**Data shown**.
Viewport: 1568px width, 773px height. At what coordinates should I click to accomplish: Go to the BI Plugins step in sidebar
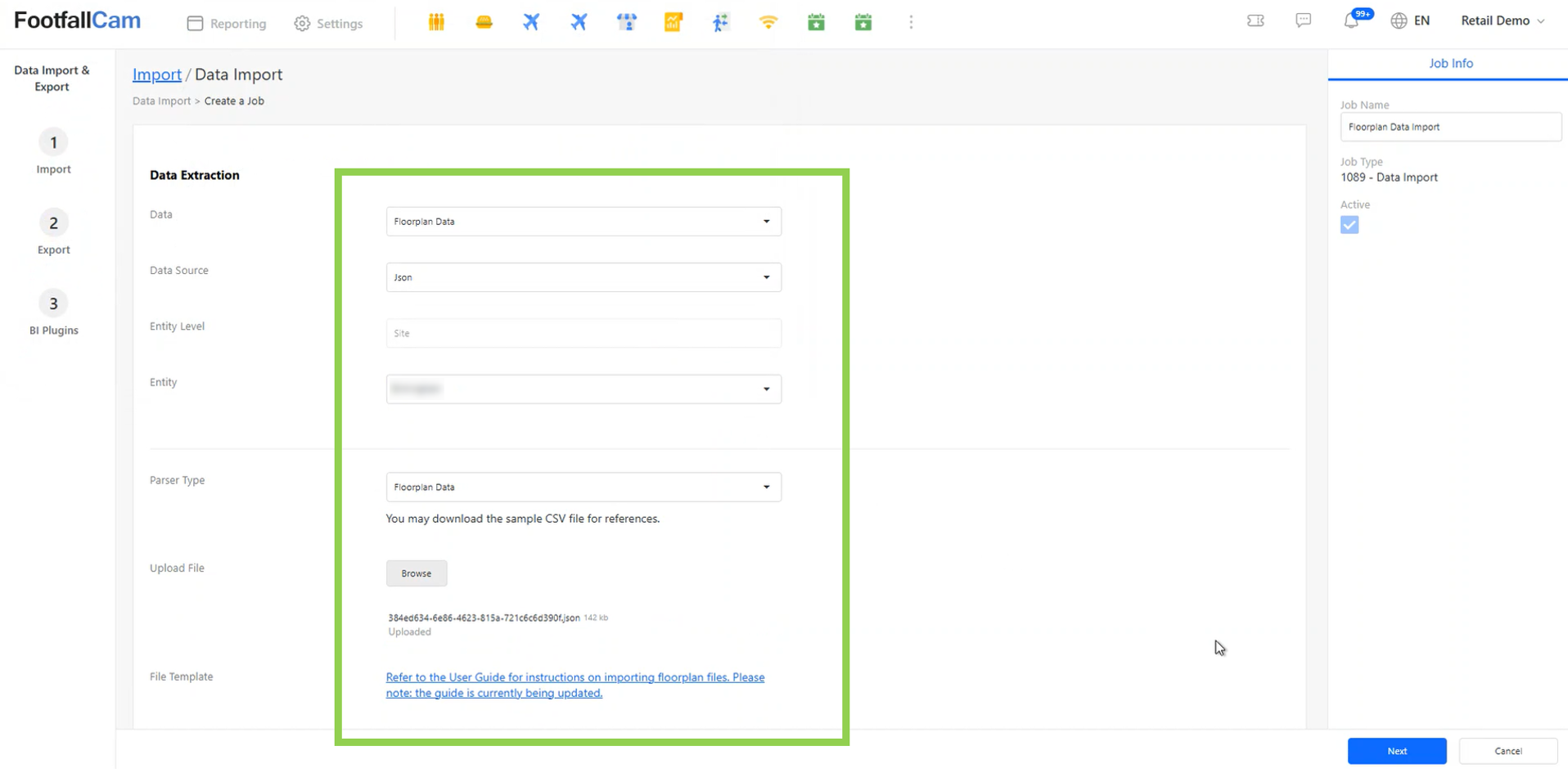pyautogui.click(x=54, y=313)
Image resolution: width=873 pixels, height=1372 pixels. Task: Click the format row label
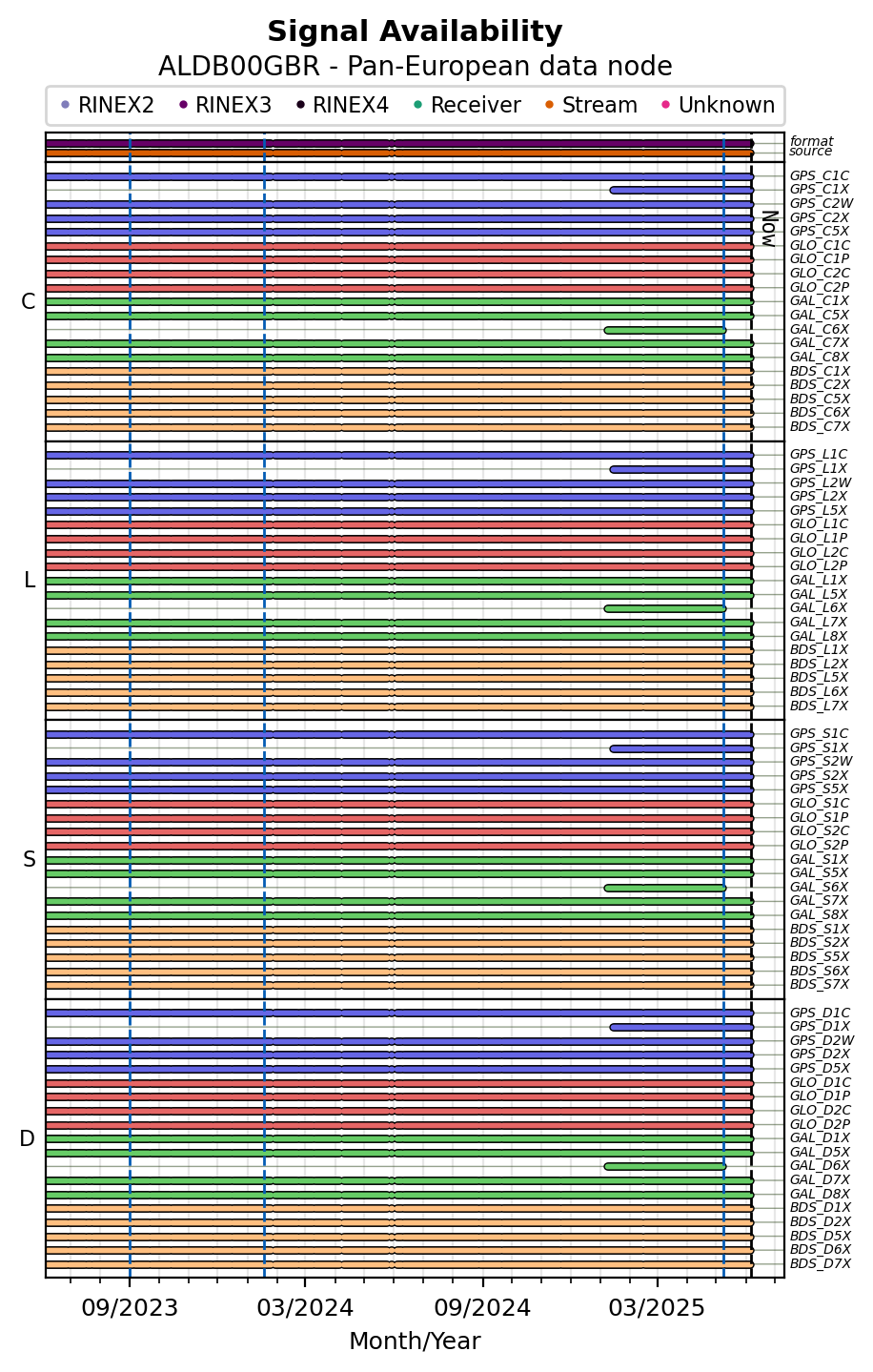[x=811, y=141]
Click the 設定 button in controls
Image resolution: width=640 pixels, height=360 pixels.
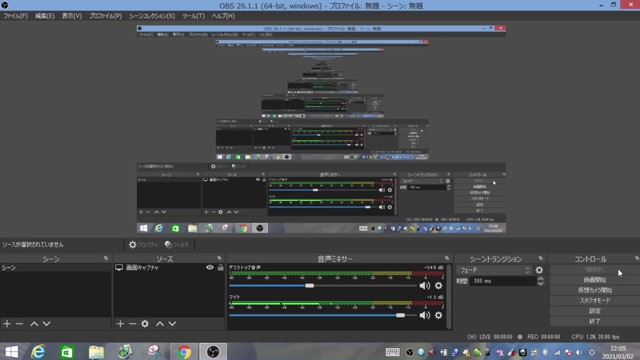[x=594, y=311]
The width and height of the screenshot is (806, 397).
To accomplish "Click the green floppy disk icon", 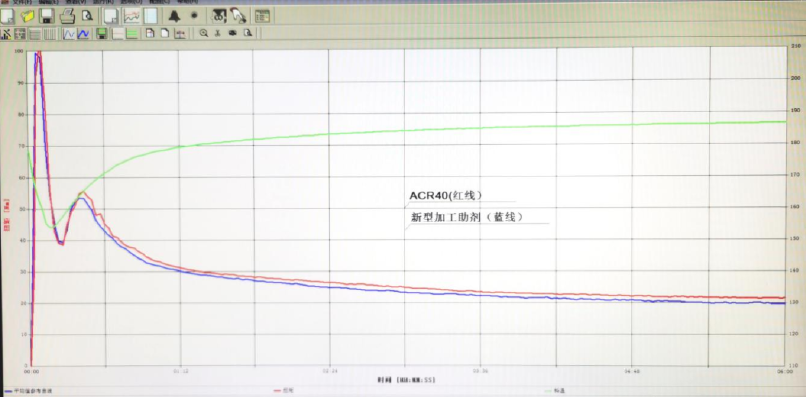I will point(102,34).
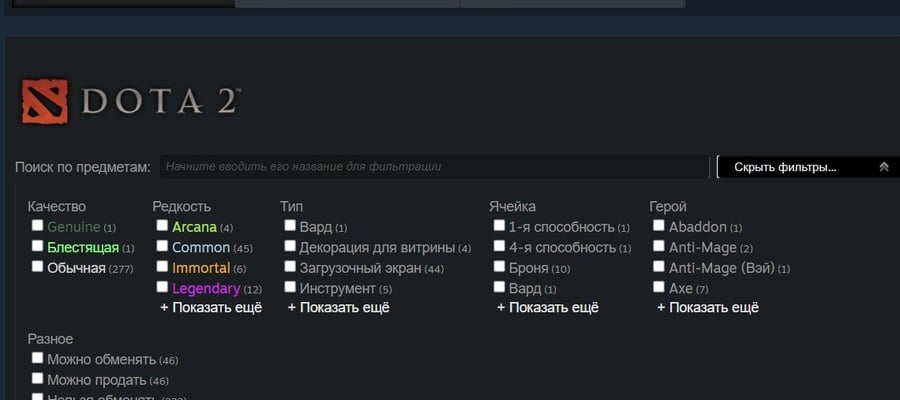The width and height of the screenshot is (900, 400).
Task: Expand more slots with Показать ещё
Action: coord(548,308)
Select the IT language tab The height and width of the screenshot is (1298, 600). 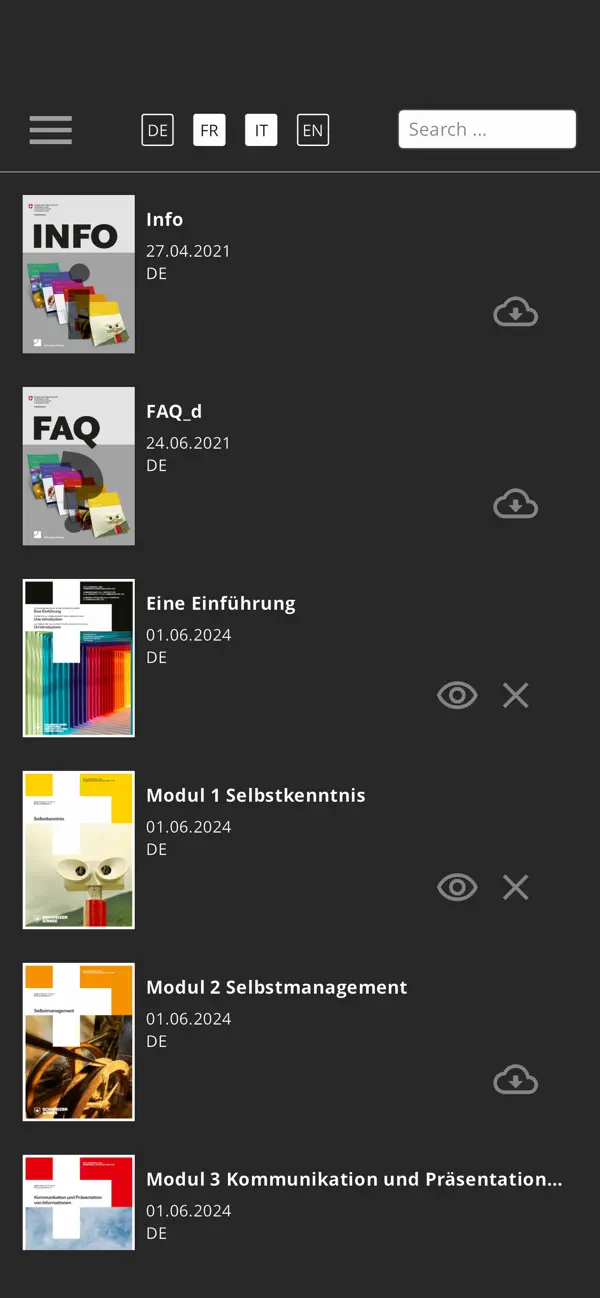261,129
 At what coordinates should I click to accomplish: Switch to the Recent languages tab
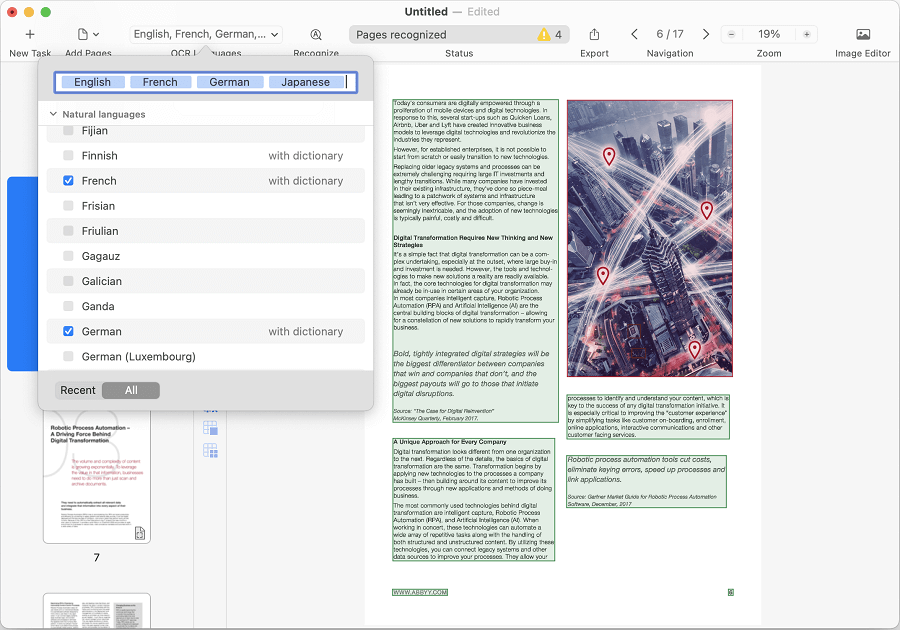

**Problem to solve**.
Return exactly the lines above, from the one with "Image resolution: width=873" up to and including the one with "The width and height of the screenshot is (806, 397).", and include no pictures.

**Solution**.
Image resolution: width=873 pixels, height=1372 pixels. Task: Click the format row label
[x=811, y=141]
Click the 設定 button in controls
Image resolution: width=640 pixels, height=360 pixels.
[x=594, y=311]
The width and height of the screenshot is (806, 397).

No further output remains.